━━━━━ INFORMATION PROVIDED ━━━━━
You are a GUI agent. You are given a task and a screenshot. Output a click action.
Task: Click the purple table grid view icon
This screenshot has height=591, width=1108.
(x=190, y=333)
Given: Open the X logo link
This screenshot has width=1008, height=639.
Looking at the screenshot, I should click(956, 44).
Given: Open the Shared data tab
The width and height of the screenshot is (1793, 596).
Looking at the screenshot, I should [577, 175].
━━━━━
EXERCISE:
Would you please write out the entries again exactly?

WRITTEN RESPONSE:
You are a GUI agent. You are given a task and a screenshot. Output a click action.
Task: Click the purple table grid view icon
This screenshot has height=591, width=1108.
(x=190, y=333)
Given: Open the X logo link
This screenshot has width=1008, height=639.
Looking at the screenshot, I should click(956, 44).
Given: Open the Shared data tab
The width and height of the screenshot is (1793, 596).
Looking at the screenshot, I should [577, 175].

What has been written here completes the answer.